* [Source data]
··········

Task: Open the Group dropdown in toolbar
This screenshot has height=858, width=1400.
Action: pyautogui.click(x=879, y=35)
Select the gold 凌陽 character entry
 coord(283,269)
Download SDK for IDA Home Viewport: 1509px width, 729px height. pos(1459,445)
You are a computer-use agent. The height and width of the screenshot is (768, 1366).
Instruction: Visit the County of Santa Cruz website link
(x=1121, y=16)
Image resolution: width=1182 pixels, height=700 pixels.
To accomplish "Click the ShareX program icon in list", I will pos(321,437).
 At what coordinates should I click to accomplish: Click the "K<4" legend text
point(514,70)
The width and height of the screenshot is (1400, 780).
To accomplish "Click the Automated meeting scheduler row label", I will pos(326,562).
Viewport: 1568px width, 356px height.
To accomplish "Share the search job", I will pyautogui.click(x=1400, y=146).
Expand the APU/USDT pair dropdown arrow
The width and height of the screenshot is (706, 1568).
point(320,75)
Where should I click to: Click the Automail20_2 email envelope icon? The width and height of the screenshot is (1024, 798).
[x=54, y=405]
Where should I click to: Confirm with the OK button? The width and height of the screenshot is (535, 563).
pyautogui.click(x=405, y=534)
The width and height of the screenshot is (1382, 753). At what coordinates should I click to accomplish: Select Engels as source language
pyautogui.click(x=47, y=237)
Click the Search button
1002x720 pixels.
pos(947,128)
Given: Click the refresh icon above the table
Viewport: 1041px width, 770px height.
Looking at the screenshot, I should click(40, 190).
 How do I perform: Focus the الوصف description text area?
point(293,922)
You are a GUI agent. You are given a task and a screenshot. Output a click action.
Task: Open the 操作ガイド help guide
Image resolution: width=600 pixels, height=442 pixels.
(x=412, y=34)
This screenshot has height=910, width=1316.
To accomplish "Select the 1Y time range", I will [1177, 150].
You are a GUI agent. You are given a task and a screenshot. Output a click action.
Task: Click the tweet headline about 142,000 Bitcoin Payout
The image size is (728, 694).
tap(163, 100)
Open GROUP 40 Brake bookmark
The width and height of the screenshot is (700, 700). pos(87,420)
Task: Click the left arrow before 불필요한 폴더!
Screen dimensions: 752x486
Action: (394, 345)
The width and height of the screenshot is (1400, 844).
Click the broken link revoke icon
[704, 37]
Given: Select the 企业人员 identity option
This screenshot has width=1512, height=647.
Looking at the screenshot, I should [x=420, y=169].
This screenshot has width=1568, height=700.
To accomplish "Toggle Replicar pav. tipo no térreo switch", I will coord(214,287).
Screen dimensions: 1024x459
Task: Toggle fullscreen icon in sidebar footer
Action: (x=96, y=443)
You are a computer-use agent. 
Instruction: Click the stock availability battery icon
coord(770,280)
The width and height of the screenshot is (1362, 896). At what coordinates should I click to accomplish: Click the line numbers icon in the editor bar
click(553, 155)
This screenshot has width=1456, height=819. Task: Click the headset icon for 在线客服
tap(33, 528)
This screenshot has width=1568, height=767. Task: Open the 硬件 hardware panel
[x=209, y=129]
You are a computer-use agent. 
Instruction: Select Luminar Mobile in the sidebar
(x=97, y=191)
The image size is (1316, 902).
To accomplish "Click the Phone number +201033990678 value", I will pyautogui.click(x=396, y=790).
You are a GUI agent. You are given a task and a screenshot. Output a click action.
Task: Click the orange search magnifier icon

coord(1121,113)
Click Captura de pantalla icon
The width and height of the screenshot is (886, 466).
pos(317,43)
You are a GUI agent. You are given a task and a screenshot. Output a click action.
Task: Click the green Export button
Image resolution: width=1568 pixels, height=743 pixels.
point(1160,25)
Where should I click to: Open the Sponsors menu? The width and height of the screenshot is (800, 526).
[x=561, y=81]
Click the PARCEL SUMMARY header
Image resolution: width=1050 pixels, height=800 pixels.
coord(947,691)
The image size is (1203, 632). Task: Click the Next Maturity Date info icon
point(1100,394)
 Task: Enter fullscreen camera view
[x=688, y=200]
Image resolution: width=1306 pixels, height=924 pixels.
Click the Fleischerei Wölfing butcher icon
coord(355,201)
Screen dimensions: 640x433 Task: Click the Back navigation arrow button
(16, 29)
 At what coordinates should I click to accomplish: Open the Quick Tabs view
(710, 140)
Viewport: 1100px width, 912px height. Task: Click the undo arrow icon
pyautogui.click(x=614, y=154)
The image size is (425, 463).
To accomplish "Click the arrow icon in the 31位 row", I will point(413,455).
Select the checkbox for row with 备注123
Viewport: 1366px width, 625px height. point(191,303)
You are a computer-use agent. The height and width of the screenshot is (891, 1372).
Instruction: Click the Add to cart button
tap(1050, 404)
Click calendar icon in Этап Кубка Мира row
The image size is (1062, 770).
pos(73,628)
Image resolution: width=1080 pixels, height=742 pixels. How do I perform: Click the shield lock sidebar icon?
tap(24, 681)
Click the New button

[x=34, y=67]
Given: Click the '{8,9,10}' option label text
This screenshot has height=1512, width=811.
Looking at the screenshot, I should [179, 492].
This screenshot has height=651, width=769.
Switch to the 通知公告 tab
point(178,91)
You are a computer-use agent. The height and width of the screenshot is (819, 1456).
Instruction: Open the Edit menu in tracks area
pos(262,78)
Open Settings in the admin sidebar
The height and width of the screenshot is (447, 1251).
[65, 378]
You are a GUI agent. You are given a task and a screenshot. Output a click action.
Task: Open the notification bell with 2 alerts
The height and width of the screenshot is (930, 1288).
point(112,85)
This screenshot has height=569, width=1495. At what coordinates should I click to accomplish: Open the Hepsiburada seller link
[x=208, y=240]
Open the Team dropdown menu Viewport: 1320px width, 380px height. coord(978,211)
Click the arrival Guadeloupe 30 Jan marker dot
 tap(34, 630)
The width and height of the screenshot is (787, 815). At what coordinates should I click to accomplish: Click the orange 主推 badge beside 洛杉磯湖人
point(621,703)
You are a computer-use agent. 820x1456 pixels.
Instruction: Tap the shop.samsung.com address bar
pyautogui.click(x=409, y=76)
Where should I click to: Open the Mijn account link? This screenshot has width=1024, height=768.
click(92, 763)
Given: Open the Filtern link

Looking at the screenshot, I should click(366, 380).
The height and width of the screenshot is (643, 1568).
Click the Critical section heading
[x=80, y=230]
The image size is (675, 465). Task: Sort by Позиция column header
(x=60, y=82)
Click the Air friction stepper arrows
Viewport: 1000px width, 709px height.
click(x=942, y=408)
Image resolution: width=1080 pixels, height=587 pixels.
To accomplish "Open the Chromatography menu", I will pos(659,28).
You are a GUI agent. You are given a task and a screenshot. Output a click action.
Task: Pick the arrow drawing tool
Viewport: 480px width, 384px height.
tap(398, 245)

··········

* [Exercise]
Bring together all lines of the entries above in which the string "dropdown" occurs.

* [Response below]
Task: Open the Group dropdown in toolbar
Expand the APU/USDT pair dropdown arrow
Open the Team dropdown menu Viewport: 1320px width, 380px height. coord(978,211)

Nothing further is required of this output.